2014 Singaporean-Chinese film

Meeting the Giant (再见巨人) is a 2014 Singaporean-Chinese coming-of-age sports drama film directed by Tay Ping Hui in his directorial debut. Co-producing the film, Zhu Houren also serves as an executive producer and co-writer whilst making a special appearance in the film. The film features real-life professional basketball players and began filming in early August 2013. It was released in theatres on 19 June 2014.

==Plot==
The film follows a young teenager's encounter with a group of young Chinese basketball talents who are brought to Singapore and groomed to play to win. After his initial resentment, the teen begins to look beyond the players' nationality and understand their personal struggles as well as the sacrifices their families had to make to give them a chance at a better life.
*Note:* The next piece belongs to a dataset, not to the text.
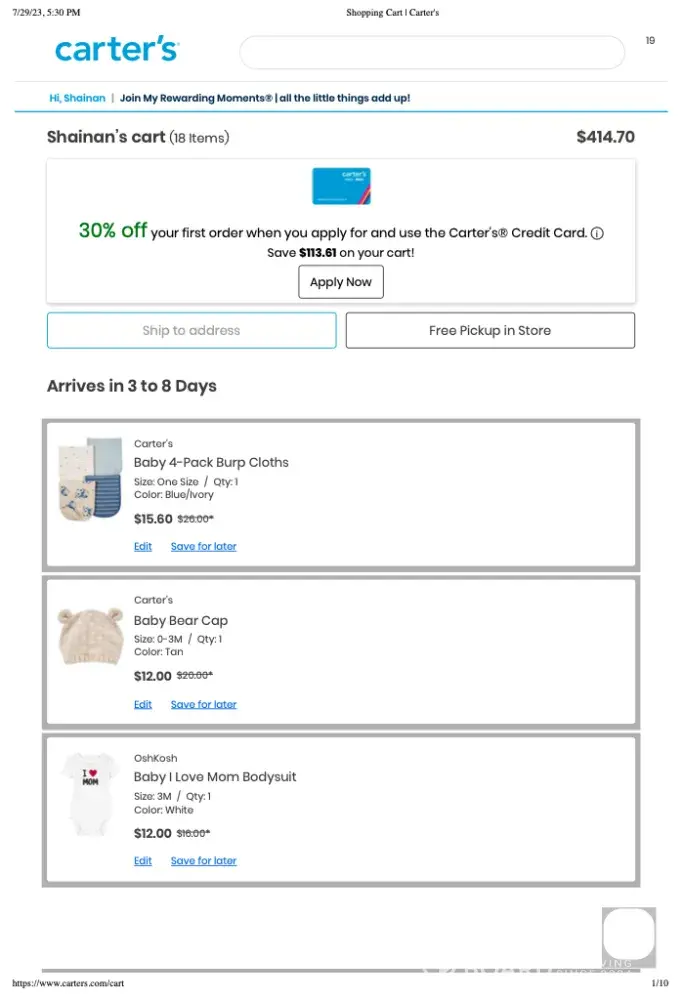Edit the Baby 4-Pack Burp Cloths item
The image size is (683, 1000).
tap(143, 547)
As the young players gradually integrate and adapt to the local culture, the teen forms a friendship with them.

==Cast==
===Main and supporting===
- Delvin Goh as Chen Hang
- Chua Seng Jin as Wu Junhui
- Michael Lee as Wang Shaohua
- Lim Shengyu as He Dadi
- Ian Fang as He Xiaodi
- Ng Han Bin as Gao Ming
- Zhuyan Manzi as Zhang Fang
- Gu Shiqi as Grandpa Chen
- Alvin Chiam as Li Qiang
- Wang Yan Bing as Xiong
- Patrick Tan as Gao Ming's father
- Tan Pai Pai as Gao Ming's mother
- Pan Ning as Chen Hang's mother
- Ron Teh as Zhilong
- Chase Tan as Rongqiang
- Aeson Rao as Li Jie
- Rayner Lim as Wang Mao
- Zhai Siming as Jiangyi
- Lim Weiren as Jiaqiang
- Wesley Wong as Weiwen

===Special appearances===
- Zhu Houren as Mr. Long
- Wang Shuo as Coach Zhang Jiang
- Jason Oh as Wu Yongde
- Bernard Tan as Coach Hong
- Na Guangzi as Bai Na
- H K Choo as Principal
- Huang Jiaqiang as Jiaqiang's father
- Sia Chuan as Junhui's grandpa
- Tay Ping Hui as Eagles player

== Reception ==
Hon Jing Yi of Today felt that Tay had a "pretty steady hand for a first-time director" and the story told "in a fairly clumsy manner" and "lacks focus, and becomes trite and superficial.".